In über 50 Kommunen Deutschlands hat sich der jeweilige (Stadt)Rat entschieden, die Opfer der Hexereiprozesse zu rehabilitieren. Da dies juristisch nicht möglich ist, in moralisch-ethischer Form. Zu diesen Städten gehören u.a. Köln, Lutherstadt Wittenberg und Dortmund.
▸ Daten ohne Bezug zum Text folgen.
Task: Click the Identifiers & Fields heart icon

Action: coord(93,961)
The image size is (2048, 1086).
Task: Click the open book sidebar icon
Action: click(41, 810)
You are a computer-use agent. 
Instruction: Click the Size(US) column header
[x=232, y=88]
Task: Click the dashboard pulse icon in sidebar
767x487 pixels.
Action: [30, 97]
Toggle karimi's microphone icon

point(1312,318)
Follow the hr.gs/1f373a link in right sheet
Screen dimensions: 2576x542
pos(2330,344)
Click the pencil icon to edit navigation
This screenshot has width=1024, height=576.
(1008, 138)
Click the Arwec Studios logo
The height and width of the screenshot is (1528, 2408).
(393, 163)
Ebenso gibt es Stellungnahmen der Evangelischen Kirche Deutschland (EKD) – u.a. 2016 durch Dr. Heinrich Bedford-Strohm. Und auch Papst Franziskus benannte im April 2016 erstmals dies jahrhundertelang begangene Unrecht.
Der Beirat für Gleichstellung fordert deshalb, eine moralische Rehabilitierung der Opfer der Hexenprozesse, um den durch die Hexenprozesse in Leipzig verfolgten und hingerichteten Frauen, Männern und Kindern ihre Würde zurückzugeben – und einen Ort des Gedenkens im öffentlichen Raum zu schaffen.
Leipzig, 10. September 2018
Beschluss der Leipziger Ratsversammlung vom 13.03.2019
Die Stadt Leipzig setzt mit einer Gedenktafel für die Opfer der Hexenverfolgung ein Zeichen gegen menschenverachtende Gewalt. Als Ort des Gedenkens wird das Gebäude des Alten Rathauses oder dessen Umfeld geprüft. Abstimmungsergebnis: mehrheitlich angenommen bei vier Gegenstimmen und keiner Enthaltung.